**Exercise brief:** Repeat all of the data below word for word, keeping no images.
=======
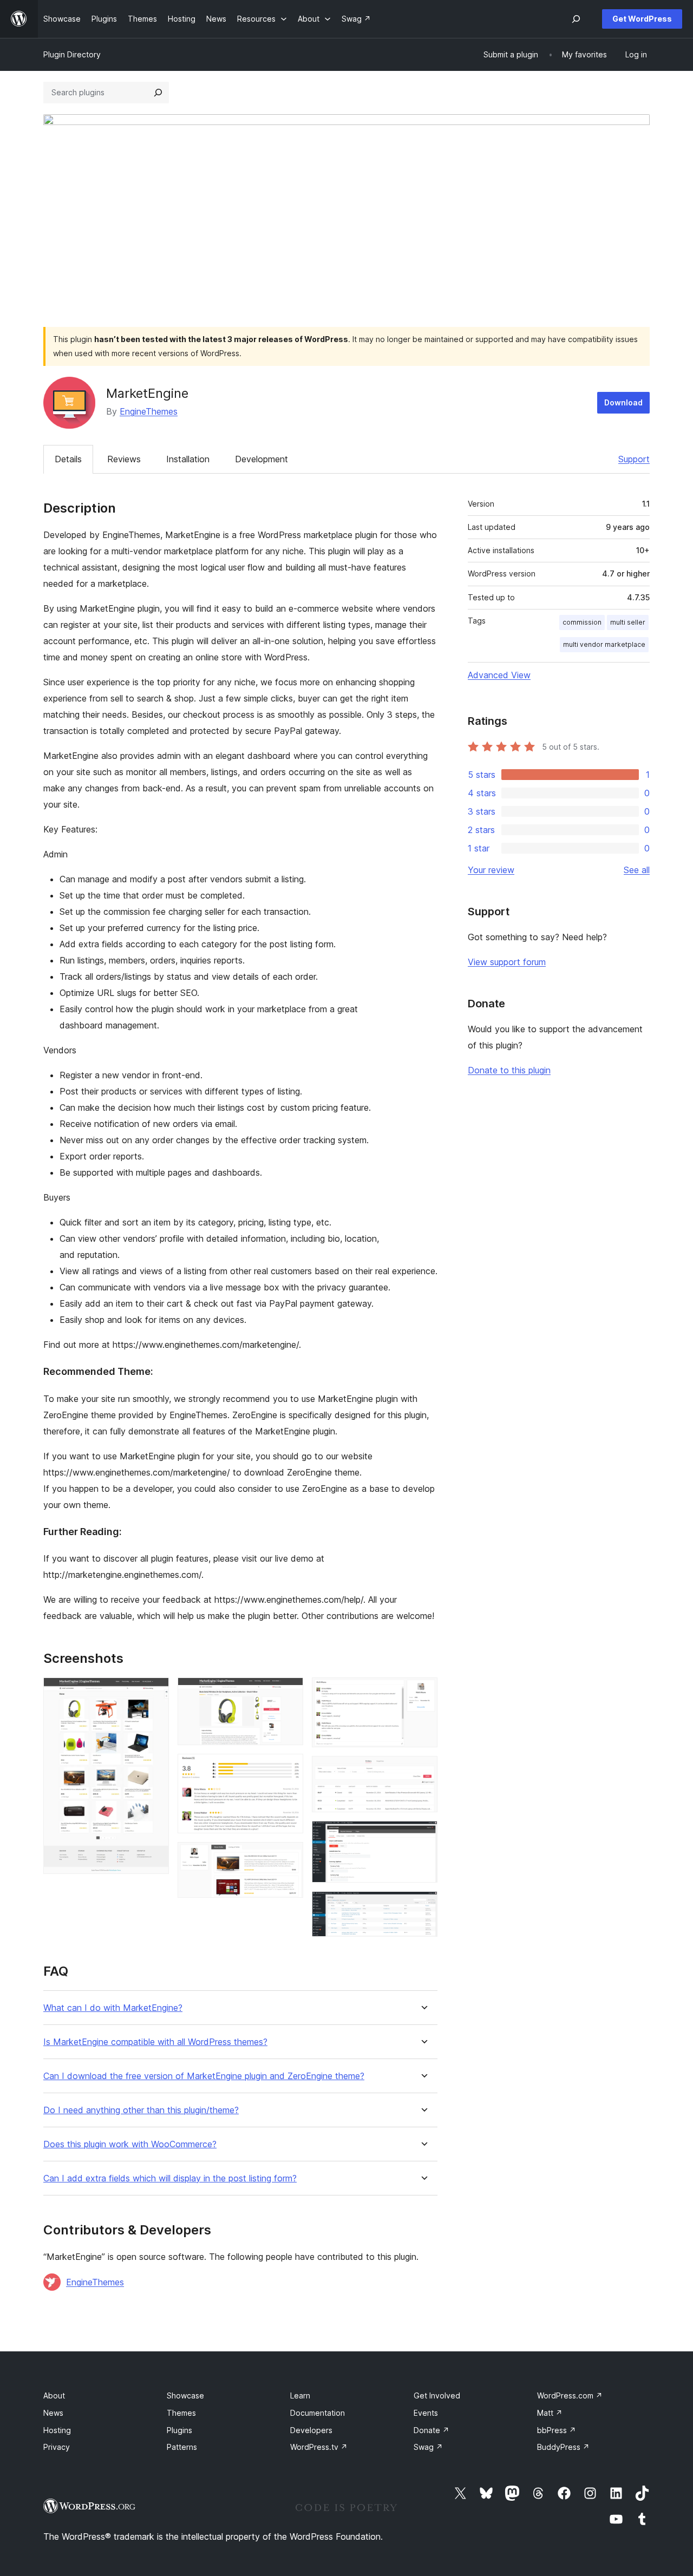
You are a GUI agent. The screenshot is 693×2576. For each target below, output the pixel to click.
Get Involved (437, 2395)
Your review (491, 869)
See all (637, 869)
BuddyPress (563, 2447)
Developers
=======
**Answer section:**
You are a GUI agent. The screenshot is 693×2576. For each target below, output the pixel to click.
Get Involved (437, 2395)
Your review (491, 869)
See all (637, 869)
BuddyPress (563, 2447)
Developers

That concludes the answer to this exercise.